Er wusste nicht, was er mit Andreas machen sollte. Wer sagt: Schlaf mit mir ? Das klang nach Vorabendserie, dennoch versuchte er, Andreas zu ficken, was nicht richtig funktionierte. Tom war nicht in Stimmung für Sex, und seine Durchblutung ging auch nicht in die richtige Richtung. Andreas weinte und winselte sich in den Schlaf, wie ein Hundewelpe, irgendwann so erschöpft, dass er einfach einschlief. Tom aber hatte Bock, wollte tanzen. Seine Gedanken drehten sich um die anderen, die jetzt bestimmt schon im Club waren. Er schrieb dem Geburtstagskind Chrissi eine Nachricht, und die blauen Widerhaken verkeilten sich in Toms Selbstbewusstsein, die Nachricht blieb kurz auf gelesen , dann tippte Chrissi. Sie antwortete, es sei gut, er solle sich Zeit lassen. Er hatte sich aber schon sein ganzes Leben Zeit gelassen. Tom lag dösend neben Andreas, der laut schnarchte. Druff wie ein Schnitzel, ohne es genießen zu können, lag er neben seinem Freund. Andreas sah süß aus, mit den kurzen Haaren, ein wenig licht schon, aber fein und zart, wenn man sie streichelte. Er wäre so gerne bei den anderen coolen Partykids dabei. Er sah sie euphorisch tanzen, sich verschwörerisch anlächeln, zusammen auf Toiletten gehen. Seine Gedanken tanzten im Kreis, so weit wie noch nie. Am nächsten Morgen ging es Andreas scheiße, aber er erinnerte sich an nichts.

Mann, muss ich gestern viel gesoffen haben.

Genau, viel gesoffen, sonst war da nichts. Doch Tom hatte Freiheit gerochen. Spürte, dass die Häme nur ein Vorwand war, dass Andreas Angst hatte. Aber Tom verharrte weiter im goldenen Käfig, hing in der homobourgeoisen Idylle.

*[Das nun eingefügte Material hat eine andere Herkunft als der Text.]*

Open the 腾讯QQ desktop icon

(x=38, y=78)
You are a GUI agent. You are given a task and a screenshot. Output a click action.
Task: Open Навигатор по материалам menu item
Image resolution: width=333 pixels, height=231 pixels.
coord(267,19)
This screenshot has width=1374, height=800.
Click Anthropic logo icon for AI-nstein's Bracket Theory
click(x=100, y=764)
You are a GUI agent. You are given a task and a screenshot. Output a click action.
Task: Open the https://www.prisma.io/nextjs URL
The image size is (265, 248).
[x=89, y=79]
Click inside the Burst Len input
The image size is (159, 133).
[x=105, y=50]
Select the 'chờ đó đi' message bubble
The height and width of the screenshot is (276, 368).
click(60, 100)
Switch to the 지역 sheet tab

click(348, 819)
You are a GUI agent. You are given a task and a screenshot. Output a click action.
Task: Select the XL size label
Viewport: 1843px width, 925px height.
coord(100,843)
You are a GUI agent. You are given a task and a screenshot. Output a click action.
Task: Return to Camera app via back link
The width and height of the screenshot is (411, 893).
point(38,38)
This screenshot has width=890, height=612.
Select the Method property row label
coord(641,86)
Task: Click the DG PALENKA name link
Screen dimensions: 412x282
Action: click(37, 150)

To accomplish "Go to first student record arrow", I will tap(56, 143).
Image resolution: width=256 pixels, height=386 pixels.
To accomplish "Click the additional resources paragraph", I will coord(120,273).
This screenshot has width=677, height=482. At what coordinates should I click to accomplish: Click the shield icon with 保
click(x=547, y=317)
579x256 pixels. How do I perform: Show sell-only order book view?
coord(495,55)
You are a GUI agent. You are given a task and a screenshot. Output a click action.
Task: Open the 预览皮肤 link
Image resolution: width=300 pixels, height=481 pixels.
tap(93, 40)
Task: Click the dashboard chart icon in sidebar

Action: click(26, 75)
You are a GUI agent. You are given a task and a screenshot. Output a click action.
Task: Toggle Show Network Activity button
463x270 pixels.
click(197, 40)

Sie verabschiedeten sich an der U7 direkt am Rathaus Neukölln, mitten im Geschehen, mitten unter Menschen, die sich nicht um sie scherten. Tom nutzte die Menge als willkommene Ausrede, Andreas nicht zu nahe zu kommen. Die Umarmung spürte Tom noch immer auf seinem Körper. Tom nahm Andreas ehrliche Wehmut und das Versprechen, ihm etwas von der Reise mitzubringen, nur zögernd an - wie die Rosen eines Kavaliers, den man innerlich schon abgesägt hat. Die Erinnerung an die erste MDMA-Erfahrung ließ seinen Körper kribbeln. Flackerte auf....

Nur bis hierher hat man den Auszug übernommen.